Dataset entries

--

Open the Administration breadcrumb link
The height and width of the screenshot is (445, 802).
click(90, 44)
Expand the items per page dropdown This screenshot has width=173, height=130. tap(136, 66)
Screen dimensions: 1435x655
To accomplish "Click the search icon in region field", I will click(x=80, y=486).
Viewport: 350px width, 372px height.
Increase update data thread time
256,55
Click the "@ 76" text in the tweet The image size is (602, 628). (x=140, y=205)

--

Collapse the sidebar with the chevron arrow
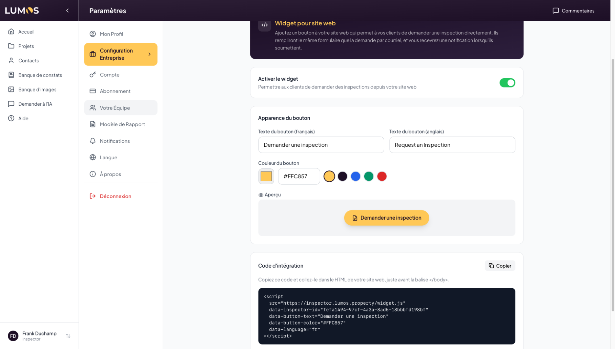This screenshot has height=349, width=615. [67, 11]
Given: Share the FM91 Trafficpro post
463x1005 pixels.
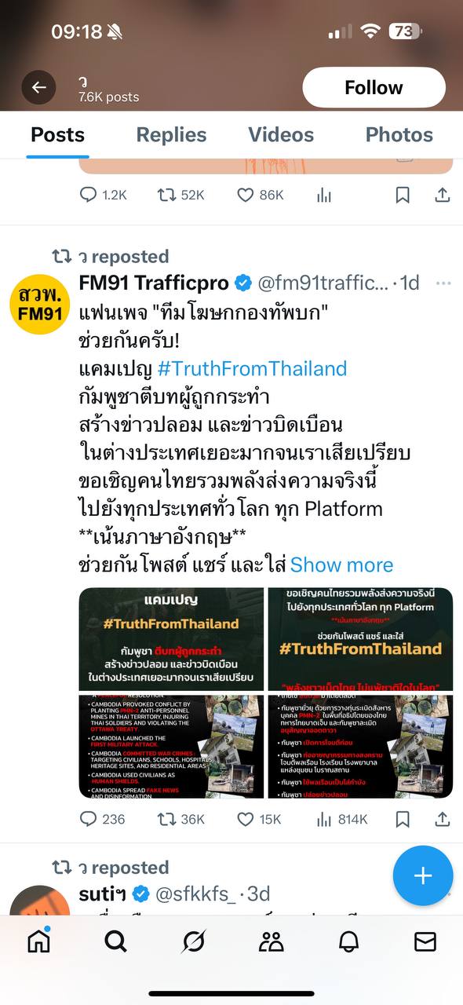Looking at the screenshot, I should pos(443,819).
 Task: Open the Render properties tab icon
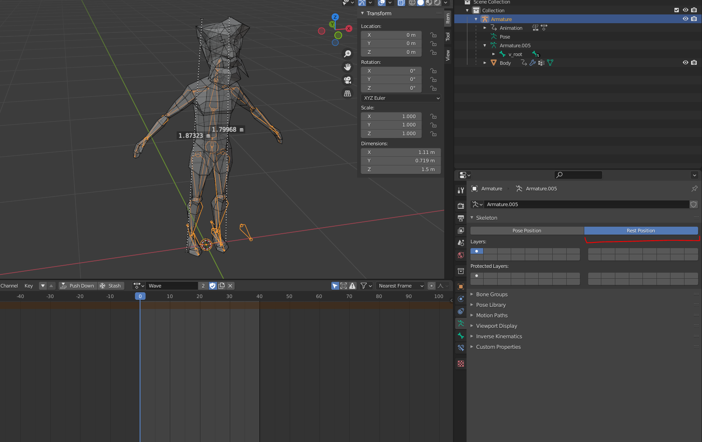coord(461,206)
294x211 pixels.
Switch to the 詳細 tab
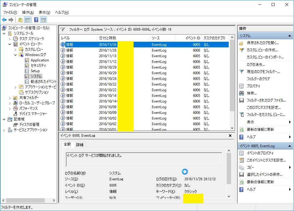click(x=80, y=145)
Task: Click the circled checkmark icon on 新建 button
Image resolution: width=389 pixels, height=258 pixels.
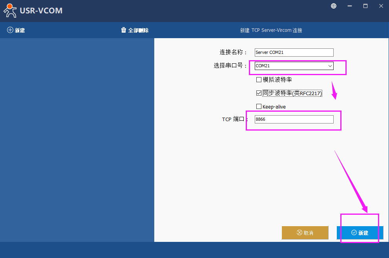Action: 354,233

--

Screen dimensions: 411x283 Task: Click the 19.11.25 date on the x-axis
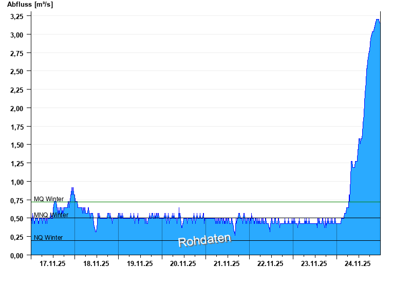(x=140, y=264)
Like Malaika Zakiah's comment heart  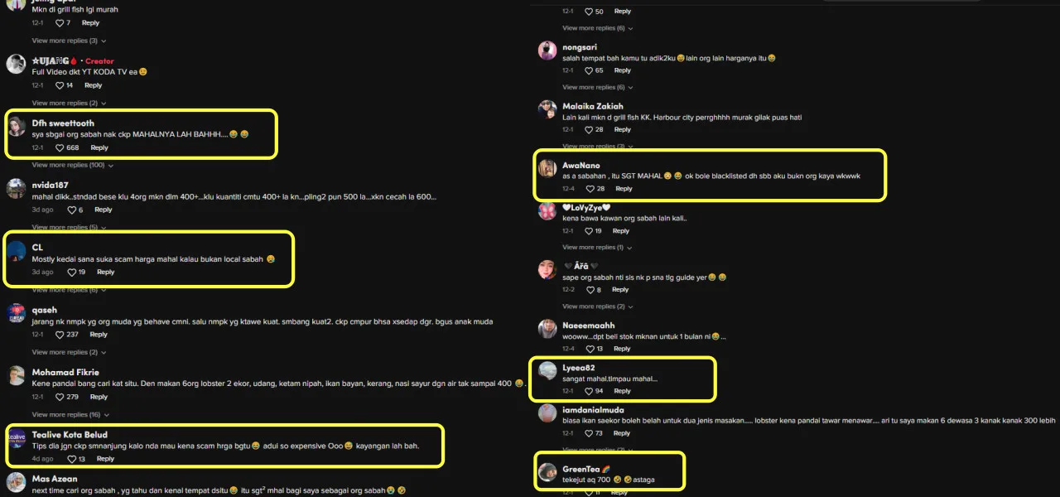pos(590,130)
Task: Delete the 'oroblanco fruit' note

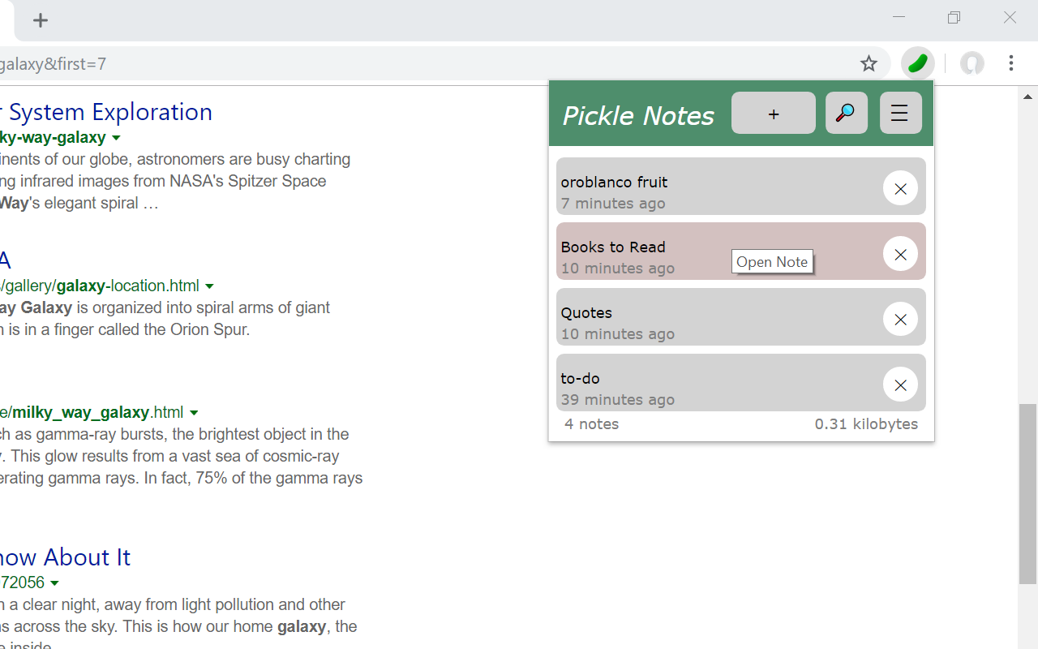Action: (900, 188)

--

TASK OBJECTIVE »
Lines to set down from above: the line with "Increase update data thread time", the line with "628). (x=140, y=205)", and every line between, each exactly as written.

TASK RESPONSE »
Increase update data thread time
256,55
Click the "@ 76" text in the tweet The image size is (602, 628). (x=140, y=205)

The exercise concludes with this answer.